Physiologically based modeling shows CYP2C9 variants increase losartan AUC by 1.6-3 fold and reduce BP response, while hepatic impairment elevates losartan levels and attenuates metabolite formation.
Does a PBPK/PD model of losartan accurately predict the effects of dose, organ impairment, and genetic polymorphisms on pharmacokinetics and blood pressure regulation?
A mechanistic digital twin framework for losartan successfully predicts the impact of genetic variability and organ impairment on pharmacokinetics and blood pressure, supporting individualized dosing strategies.

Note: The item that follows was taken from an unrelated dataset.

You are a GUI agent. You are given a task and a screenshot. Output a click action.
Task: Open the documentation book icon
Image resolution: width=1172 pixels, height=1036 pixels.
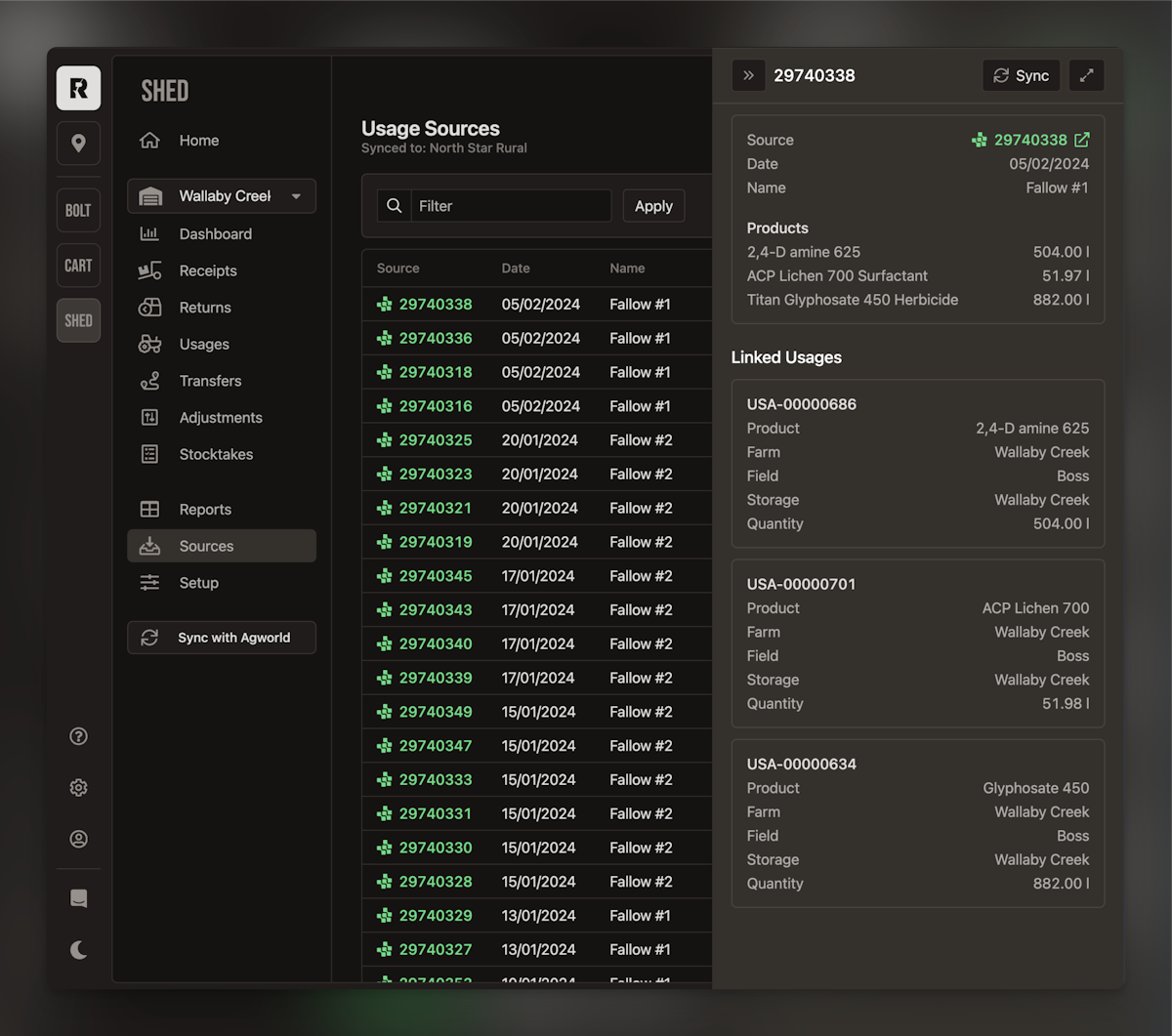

Tasa de eventos absoluta: 0% vs 0%
Background/Objectives: Losartan, an angiotensin II receptor blocker (ARB) used to treat hypertension and heart failure, shows significant variability in pharmacokinetics (PK) and pharmacodynamics (PD) among individuals. Methods: In this study, we developed a physiologically based pharmacokinetic/ pharmacodynamic (PBPK/PD) model of losartan and its active metabolite, E3174, using curated data from 25 clinical trials. The model mechanistically describes the processes of absorption, hepatic metabolism, renal and fecal excretion, and pharmacodynamic blood pressure regulation. Simulation studies examined the effects of dose, hepatic and renal impairment, and genetic polymorphisms in cytochrome p450 2C9 (CYP2C9) and P-glycoprotein 1, also known as multidrug resistance protein 1 (MDR1) or ATP-binding cassette sub-family B member 1 (ABCB1), on the model. Results: The model successfully reproduced key PK/PD observations, including dose-dependent receptor blockade, attenuated responses with hepatic impairment, modest enhancement with renal impairment, and substantial variability in E3174 formation dependent on CYP2C9; the effects of ABCB1 were minimal. Specifically, dose dependency simulations confirmed the saturable nature of CYP2C9 metabolism, predicting a decreasing E3174-to-losartan ratio and a stronger, sustained suppression of blood pressure and aldosterone at higher doses. Hepatic impairment was predicted to lead to elevated losartan plasma concentrations (increased AUC) and attenuated metabolite formation, confirming the clinical need for dose reduction. Renal impairment simulations predicted stable losartan AUC but showed an overestimation of E3174 accumulation compared to observed data, where E3174 exposure remained stable. Genetic variability (CYP2C9) was the major determinant of response, with simulations confirming that reduced-function alleles lead to a 1.6- to 3-fold increase in losartan AUC and diminished blood pressure reduction. ABCB1 variability resulted in only minor modulation of systemic exposure and blood pressure effects. Conclusions: This mechanistic digital twin framework provides a quantitative basis for understanding variability in losartan therapy and supports its application in individualized dosing strategies.
Tensil et al. (Thu,) reported a other. Physiologically based modeling shows CYP2C9 variants increase losartan AUC by 1.6-3 fold and reduce BP response, while hepatic impairment elevates losartan levels and attenuates metabolite formation.